A practicing radiation oncologist and Carrier Advisory Committee (CAC) member commented that while the addition of moderate hypofractionation is “an important step” …. in recognizing “the concept of BED (biologically equivalent doses), “a consideration should be made for extending this to patients who receive ‘ultrafractionation’, in which the entire course of therapy is only 5-7 treatments and the dose per treatment is 5 Gy.” Cited in support was a recent Scandinavian randomized controlled trial (RCT) “comparing 78 Gy in 39 fractions to 42.7 Gy in 7 fractions found no significant differences in outcomes between the two groups in terms of prostate cancer outcome or late adverse events” (Widmark). A reference to an analysis suggesting use of a spacer for patients receiving high dose stereotactic body radiotherapy (SBRT) would be cost-effective was also provided.(Hutchinson) Other comments included recommendations related to overall spacer selection criteria and brachytherapy.

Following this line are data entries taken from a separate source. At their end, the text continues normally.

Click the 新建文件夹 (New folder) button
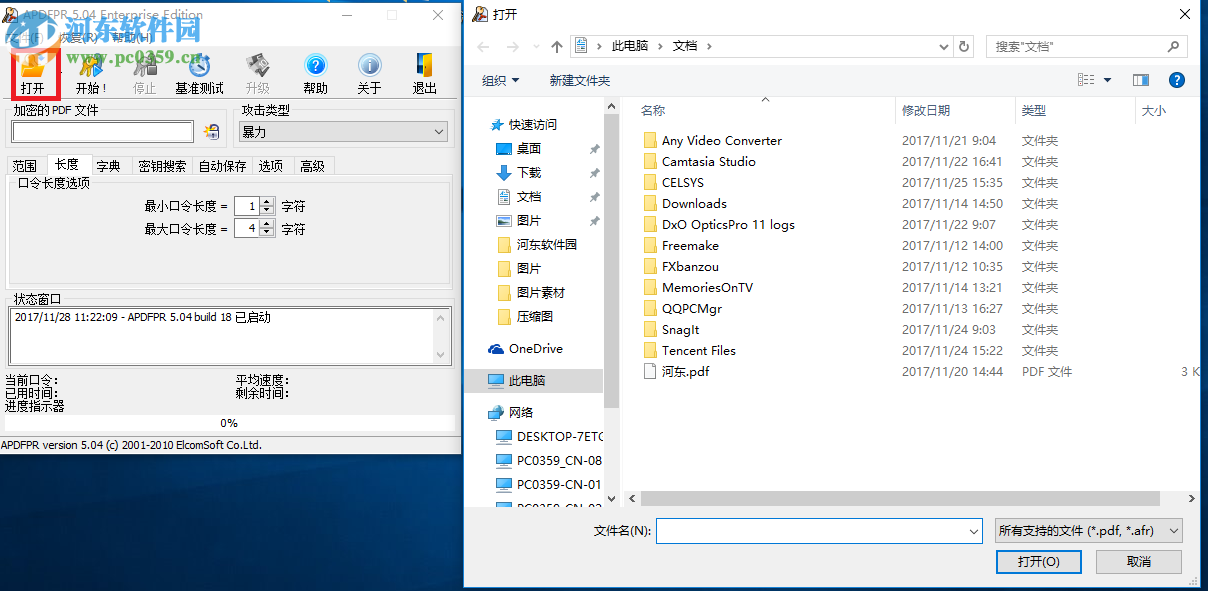This screenshot has height=591, width=1208. (x=580, y=80)
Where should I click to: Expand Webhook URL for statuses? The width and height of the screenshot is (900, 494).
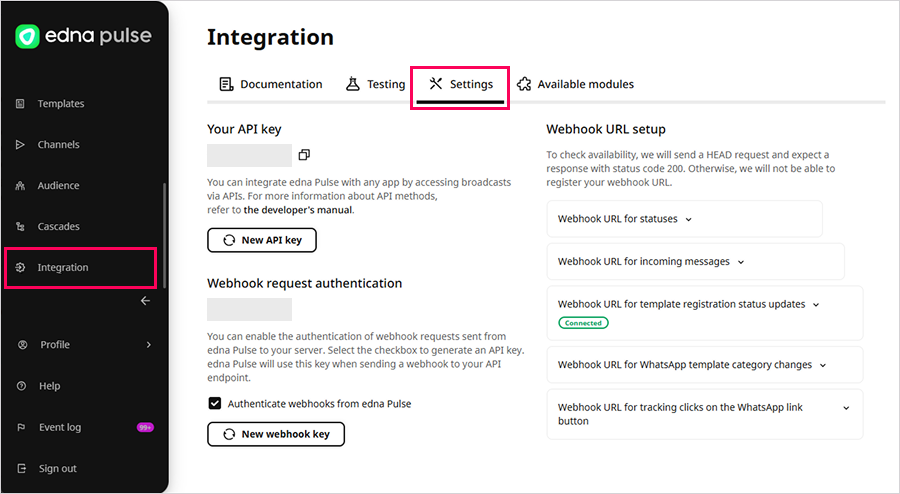coord(625,219)
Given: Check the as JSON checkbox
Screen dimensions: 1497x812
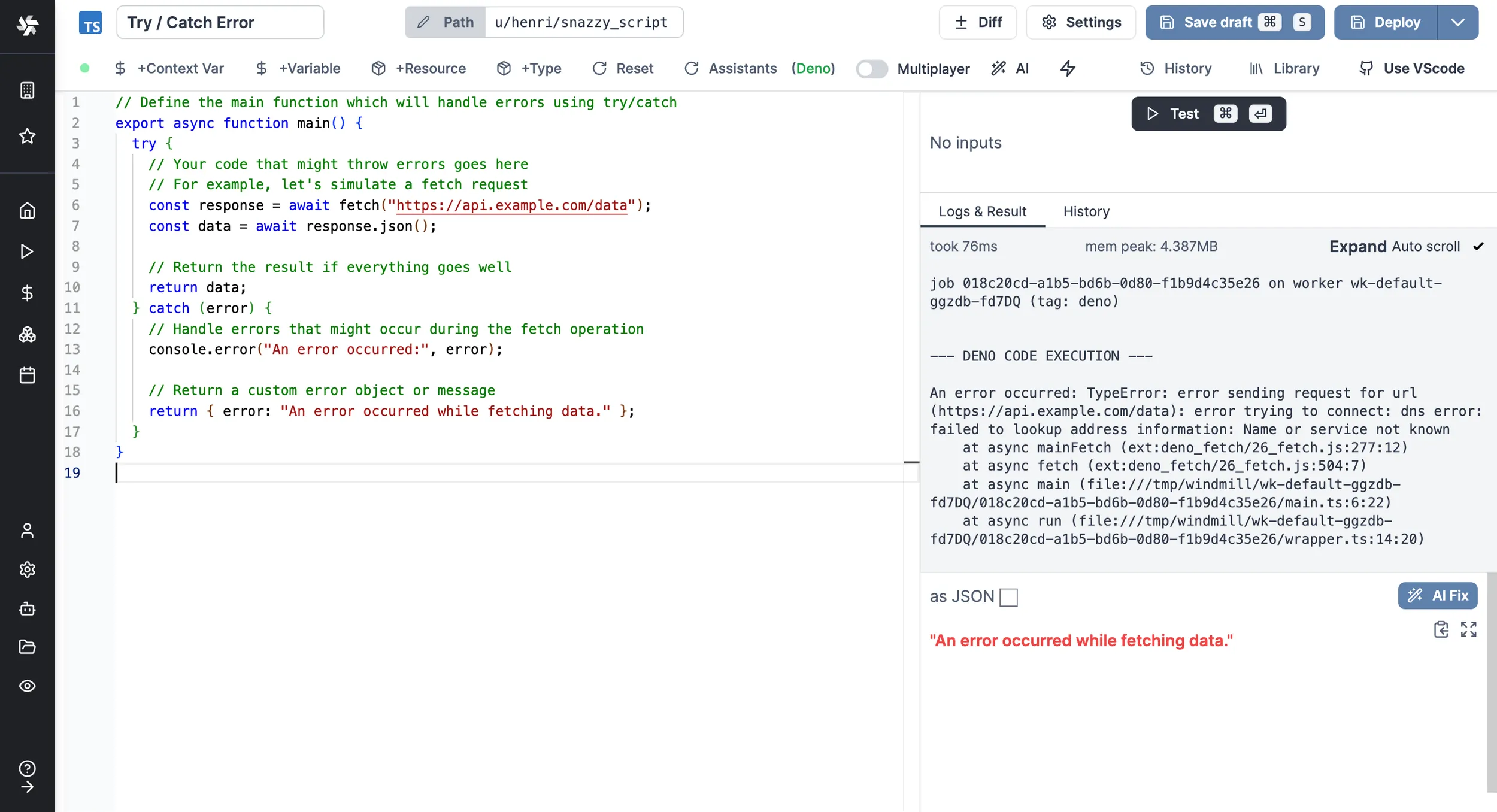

The Widmark study would seem to be an important step towards establishing more widespread acceptance of ultrafractionation as an alternative to conventionally-fractioned RTX. However, we did not receive comments that would indicate that overall societal acceptance, as outlined in the draft LCD, has yet shifted. As for the overall selection criteria and brachytherapy related comments, please see response to comment #1.

Widmark A, Gunnlaugsson A, Beckman L, et al. Ultra-hypofractionated versus conventionally fractionated radiotherapy for prostate cancer: 5-year outcomes of the HYPO-RT-PC randomised, non-inferiority, phase 3 trial. Lancet. 2019;394(10196):385-395.

Hutchinson RC, Sundaram V, Folkert M, Lotan Y. Decision analysis model evaluating the cost of a temporary hydrogel rectal spacer before prostate radiation therapy to reduce the incidence of rectal complications. Urol Oncol. 2016;34(7):291 e219-226.